I froze. Well, what are you going to do? And all this was happening flickflickflick like the frames of a movie, too fast to react to.
It was dark, black dark, as dark as the void I had so recently traveled, and while I could see in the dark, I didn’t have much practice in this kind of darkness, and also…well there was this other stuff going on, you know? My chief awareness was centered on the feeling of teeth against my neck.
The teeth hadn’t broken the skin. His teeth hadn’t. His hair was in my face. I’d had his hair in my face once before, but he’d been bleeding on me that time. Maybe it was my chance to return the favor? He had said he wouldn’t turn me—that he couldn’t turn me. He’d also said that I could be killed, like any other human. Standard deaths of humans included being dry-guyed.
Maybe vampires didn’t like drop-in visitors. Well, I’d tried to call ahead. Ha ha.
His teeth were still against my neck. Other than that he was motionless. I mean that. Motionless. Like being lain on by a stone. A stone with fangs, of course.
His hair smelled musty, damp. It wasn’t an unpleasant smell—if it reminded me of anything it reminded me of spring water, wet earth and moss on the rocks around it—but it wasn’t his usual vampire smell. Don’t ask me how I knew it was him but I did. Besides the fact that I guess if it had been any other vampire he wouldn’t have hesitated midway through the fang-burying action.
He was cold. Motionless and cold. Cold all the way down the length of him…
There seemed to be a lot of skin contact going on here. I blinked against the dark. I shivered against his body. I felt, then, briefly, his lips against my neck, as they closed over the teeth. His face rested against the curve of my neck, a moment, two moments. Two of my heartbeats. He was growing less cold. I was used—sort of—to the lack of a heartbeat, but I was pretty sure he wasn’t breathing either. What vampires call breathing. The fizziness I’d put my arms around when I’d discovered my car was gone, that day at the lake, that wasn’t there either.
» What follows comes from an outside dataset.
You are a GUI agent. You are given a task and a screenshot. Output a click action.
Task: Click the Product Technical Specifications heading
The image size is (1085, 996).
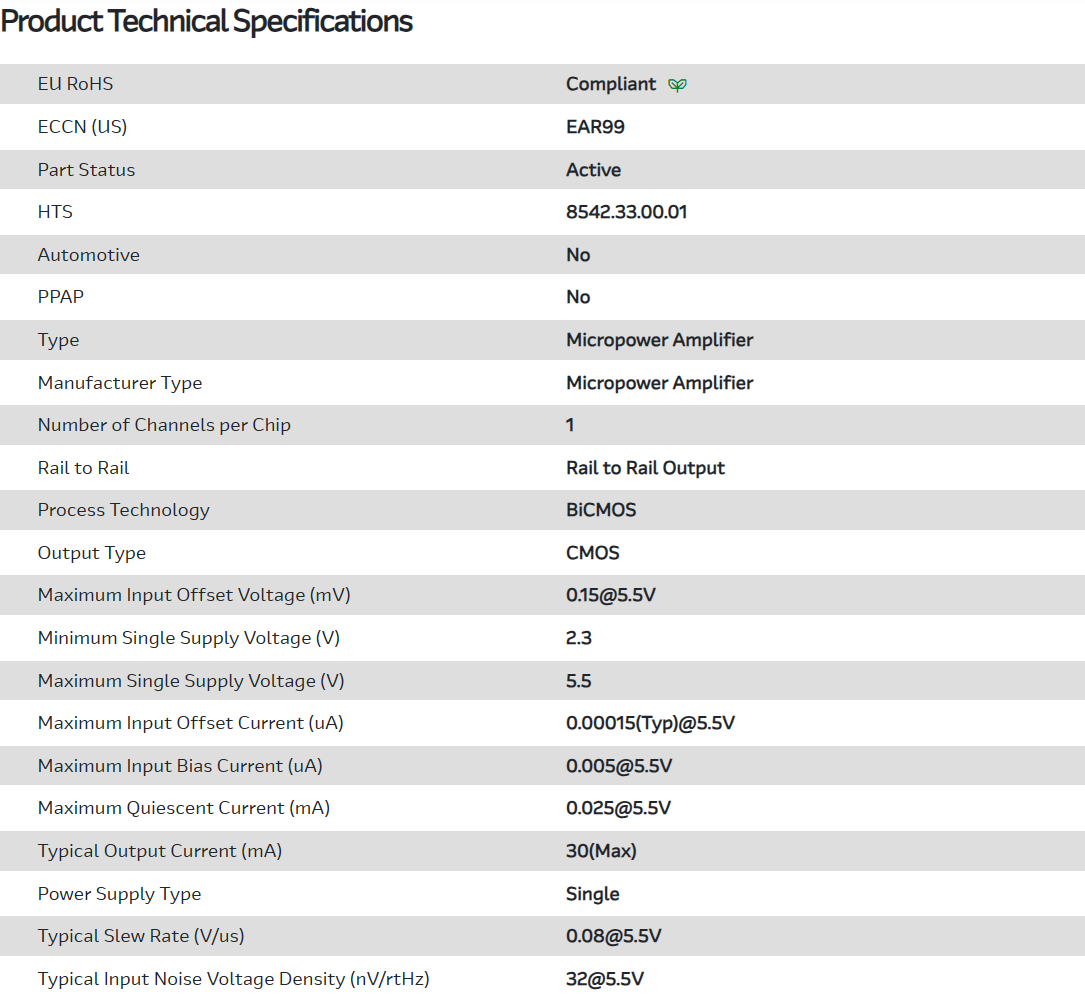tap(207, 21)
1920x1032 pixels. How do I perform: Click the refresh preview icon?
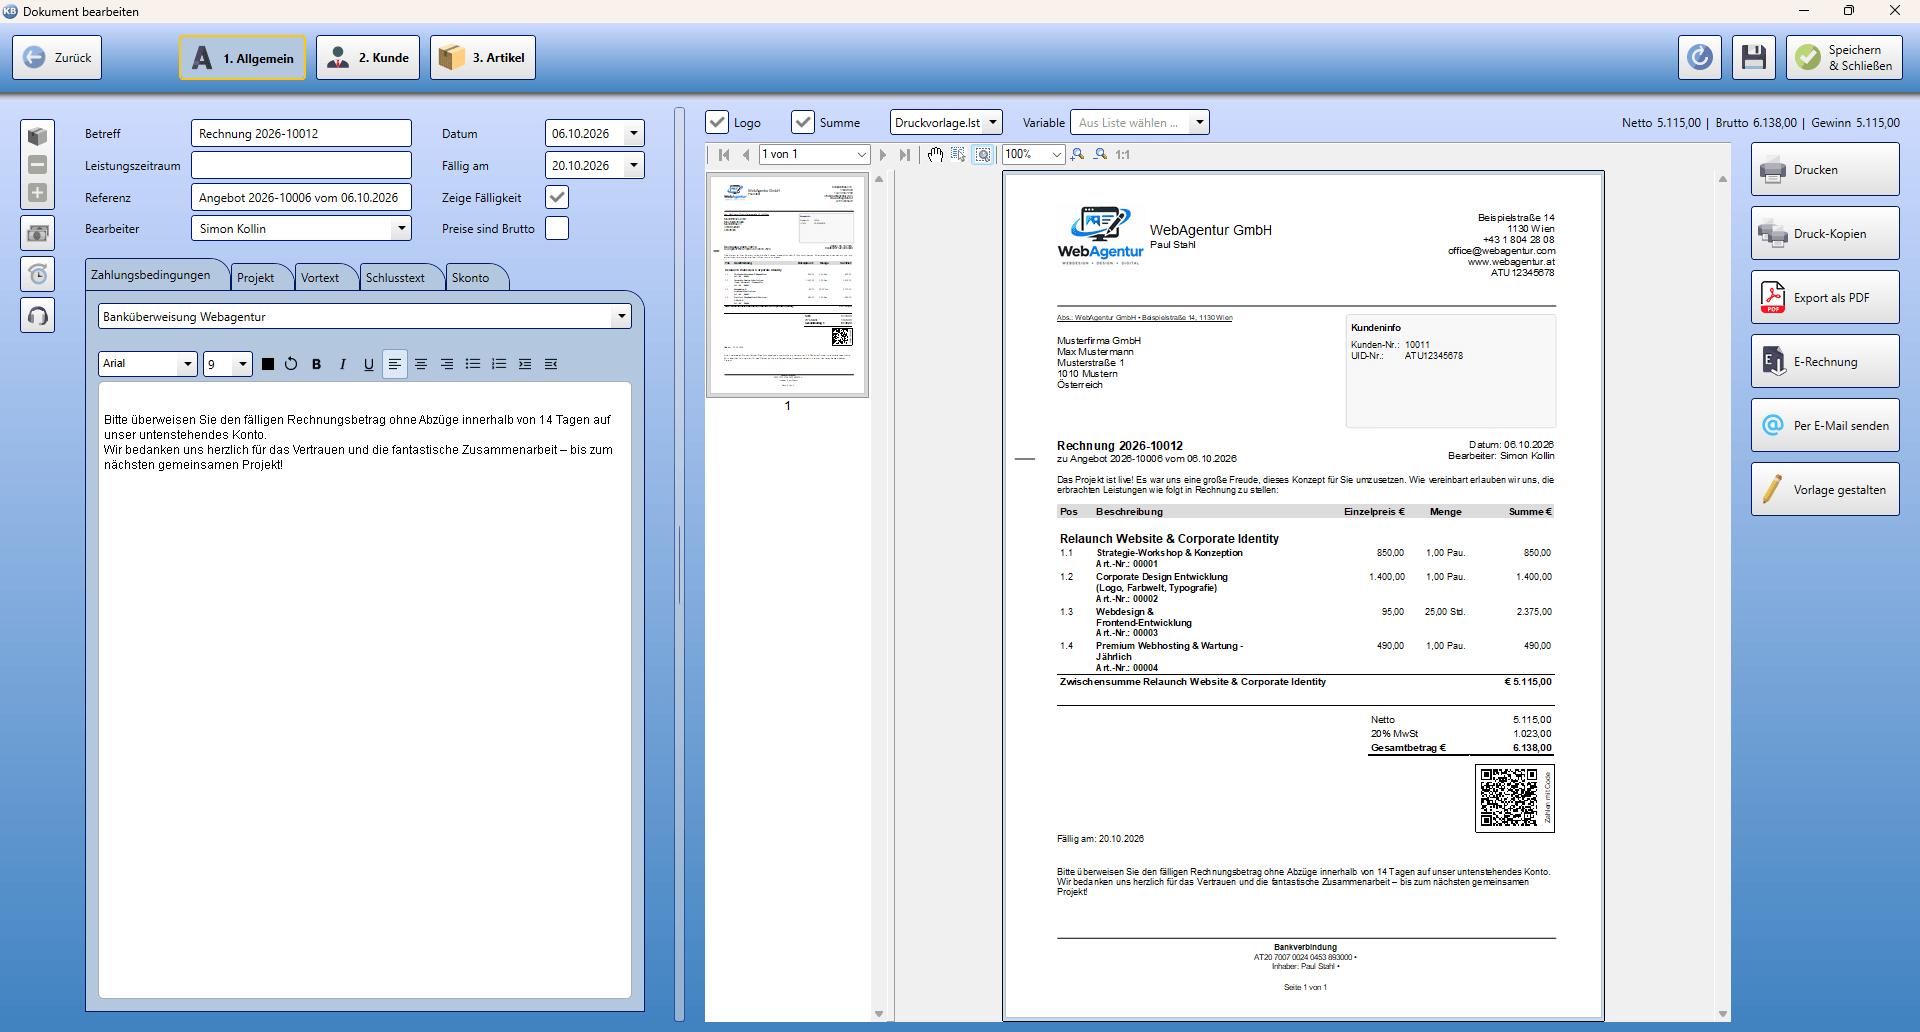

He raised his head. Another of my heartbeats, and another. He shifted his arms, so he was no longer holding me like a garage clamp holds a recalcitrant engine. I turned my head fractionally. I could see the gray gleam of his cheek and jaw in the blackness: my dark vision was adjusting. I felt my eyes trying to see, like when the eye doctor gives you one of those funny lenses to look through and everything is all wrong. It was disconcerting to see in what I knew was darkness like…burial; no, not a good metaphor. But wherever we were, it felt underground, and I didn’t think that was just the darkness.